Dominique Persoone opens chocolate factory in Congo

From: De Tijd, April 2nd 2019 - Photo: © Brent Stirton/Getty Images

Dominique Persoone and Dimitri Moreels – son of former Minister of Development Cooperation Reginald Moreels – build a chocolate factory Congo "We want poachers to get real jobs"

Three Belgians are about to open a chocolate factory near Virunga, Africa’s largest tropical rainforest reserve. This Unesco World Heritage site is run by a Belgian, Prince Emmanuel de Merode. He is one of three investors, along with the Belgian chocolatier Dominique Persoone and Dimitri Moreels, the owner of cocoa-exporting Copak. The three entrepreneurs do not want to disclose how much they put in the venture. ‘Actually, we are not sure yet,’ says Persoone. ‘We have just ordered the first machines in India.’

Europe and the US

The three want to process ‘better than expected’ locally-grown cocoa beans into chocolate bars. ‘But I already dream of chocolate ice cream and paste,’ adds Persoone. Expectations run high. ‘We want to sell our chocolate bars in Congo, but also in Europe, the United States and Australia.’

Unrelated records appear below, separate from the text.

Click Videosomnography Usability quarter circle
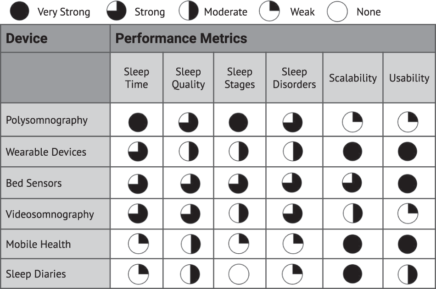The height and width of the screenshot is (289, 436). (408, 214)
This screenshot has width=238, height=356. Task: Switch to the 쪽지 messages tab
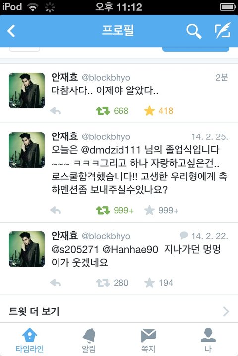click(148, 340)
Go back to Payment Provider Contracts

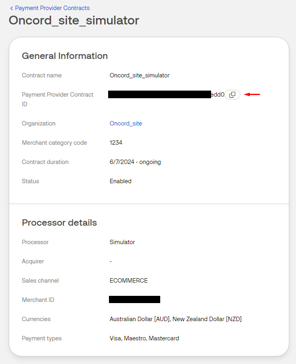(52, 8)
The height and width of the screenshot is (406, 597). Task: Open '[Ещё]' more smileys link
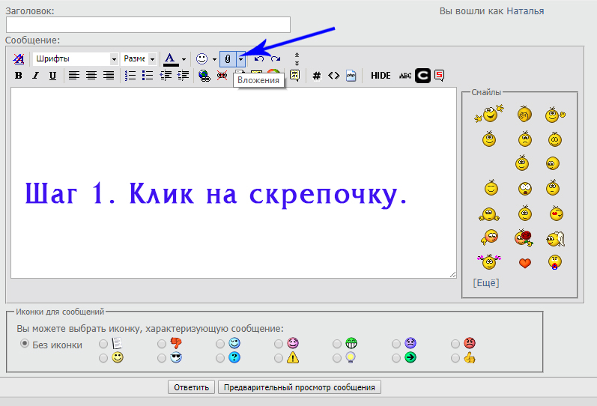click(485, 282)
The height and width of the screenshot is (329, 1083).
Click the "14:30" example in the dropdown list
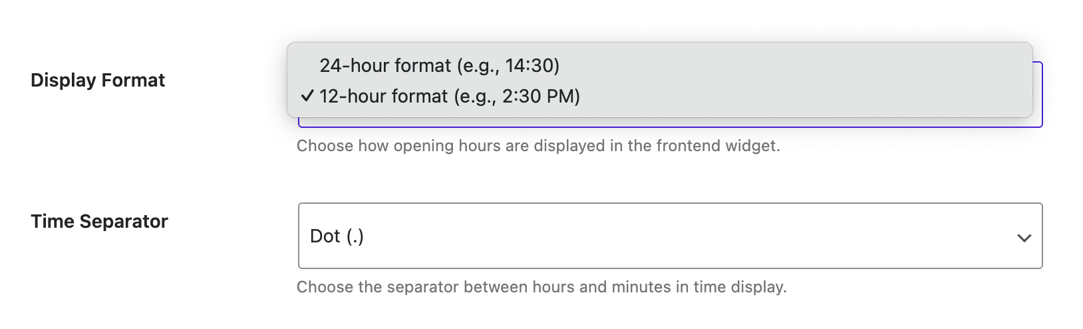[531, 65]
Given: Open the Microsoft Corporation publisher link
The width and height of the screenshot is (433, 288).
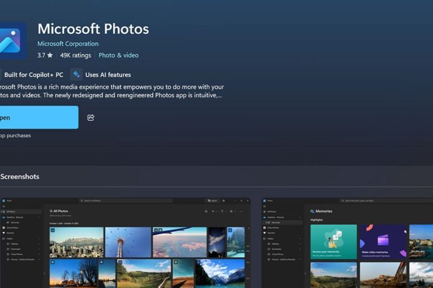Looking at the screenshot, I should [68, 43].
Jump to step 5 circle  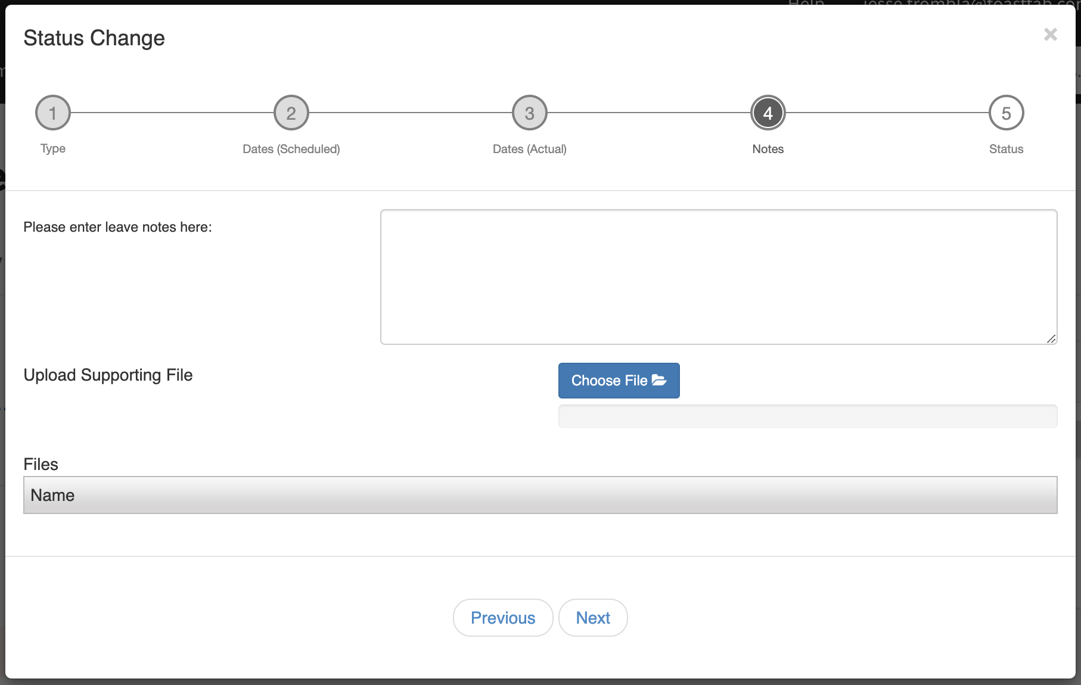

The entrepreneurs will produce vegan chocolate bars. ‘These are popular in the states. We only process local ingredients. Cane sugar and instead of milk we use coco oil.’ ‘I will not earn a dime in the initiative,’ says Persoone. Benefits are claimed to go to the local community. ‘Fifty percent of benefits go to wildlife and the rest to the people.’

Poachers

Wildlife in the Virunga Park is threatened by poachers, who do not refrain from using violence. A few years ago the prince was shot down. ‘A few weeks ago one of the rangers was shot dead.’ One striking detail though, Persoone somehow understands the poachers’ perspective. ‘The 4 million people living in the park area are suffering. There is nothing here. They are poaching to survive. They are paid much for a few kilos of ivory.’ ‘But our factory will provide people with prospects. In a first phase, we will employ some forty people, but hopefully more will follow.’ The chocolate factory is not an isolated initiative. In recent years, Prince de Merode built a soap factor and a power station. ‘Electricity is sold cheaply,’ says Persoone. ‘It encourages the people. They start initiatives themselves and become entrepreneurs.’